Atlanta’s Passing Attack
As was mentioned previously, the Falcons’ passing offense is fueled by the combination of Matt Ryan, Roddy White, Julio Jones, and Tony Gonzalez. These three outstanding receivers open up the field and gash offenses with their great hands and breakaway speed (except in Gonzalez’s case — but don’t count this guy out, he can still move).
Not only do these players open up the ground game for Atlanta, the two backs (Michael Turner and Jacquizz Rodgers) who can catch the ball out of the back field provide for a much wider field for a quarterback that hardly misses an open man.
So far this season the combination of Roddy White and Julio Jones have provided to be virtually unstoppable. Both standout receivers, delegating an extra man to either of them has allowed the other to dominate any other coverage he may have faced.
Add in a screen game that Rodgers and Turner can execute perfectly, and there has been A LOT of space for the Falcons to operate with this year.
The Seahawks’ secondary, which made headlines last season with their impressive play as a relatively young unit, has forwarded the momentum from their past season to this one.
The Hawks have played their way to be one of the top defenses in the country, surrendering just 203 yards per game through the air during the regular season.
Though they were aided by an ailing Griffin III and inept Kirk Cousins, Seattle improved on their regular season numbers in the playoffs by giving up just 99 yards through the air against the Redskins.
Earl Thomas has been phenomenal since joining the Seahawks.
While Richard Sherman and Brandon Browner are primarily responsible for the impressive statistics the Seahawks put up in the secondary, Earl Thomas has been an absolute machine at safety for Seattle. Essentially playing the position of center field in football, Thomas has been integral in eliminating any true deep threat that other teams may have.
Like the mascot that defines his football team he flies all across the field, using his speed and intelligence to eliminate angles and breakup deep passes while securing momentum for his own team.
The true strength of Seattle’s secondary, while made up of many parts, comes from their physicality and ability to stay with just about any receiver in the league. Their ability to jam them at the line and create a disruption before anything proceeds down the field.
Even if receivers do get down the field they have a tough time hauling in any passes, as the Seahawks’ corners also do a great job of sticking with receivers throughout their routes, part of the reason being that Sherman was once a receiver turned wide receiver at Stanford.
How they match up
Talking about the two sides obviously reveals that they are two very good units that will be very interesting to watch when they take the field on Sunday. When talking about advantages, however, it can be said that the Falcons may have at least some advantage because Browner is still looking to get back to 100% game shape after his four game suspension.

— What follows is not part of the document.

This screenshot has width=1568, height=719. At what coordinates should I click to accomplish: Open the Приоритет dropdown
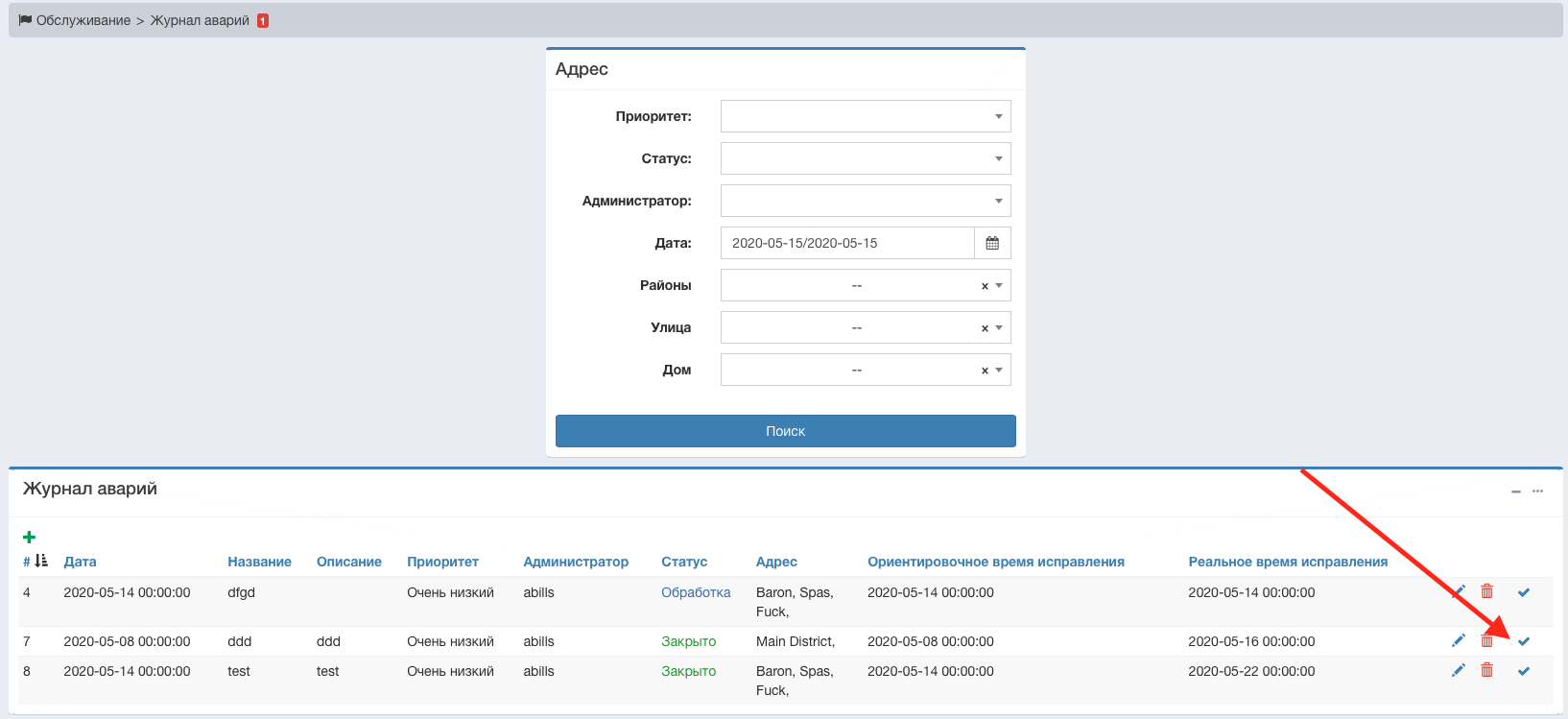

Though he is said to be practicing at full speed, there were times against the Redskins that he showed a few signs of fatigue. If he is still not at game speed, the Seahawks may have difficulty covering both standout receivers AND Tony Gonzalez.
The Seahawks have a distinct advantage when it comes to how well they should eliminate the deep threat and be able to match the receivers of Atlanta. In fact, both corners for the Hawks are either as tall or almost as tall as the receivers for the Falcons.
While this may not mean too much on paper, the way these corners play is excatly what Seattle needs to keep the game against Atlanta close and put the game in their offenses’ hands.
The threat of Earl Thomas also provides for a great blanket over the receivers and Tony Gonzalez, especially. His speed and brute force will be a huge factor in cutting out any angles and preventing Gonzalez from racking up huge yards.
In the end, as good as the matchup looks, all we can do is wait and see what happens when Seattle heads to Atlanta to see who will advance to the 2013 NFC Championship, something both teams will be working harder than ever before to accomplish.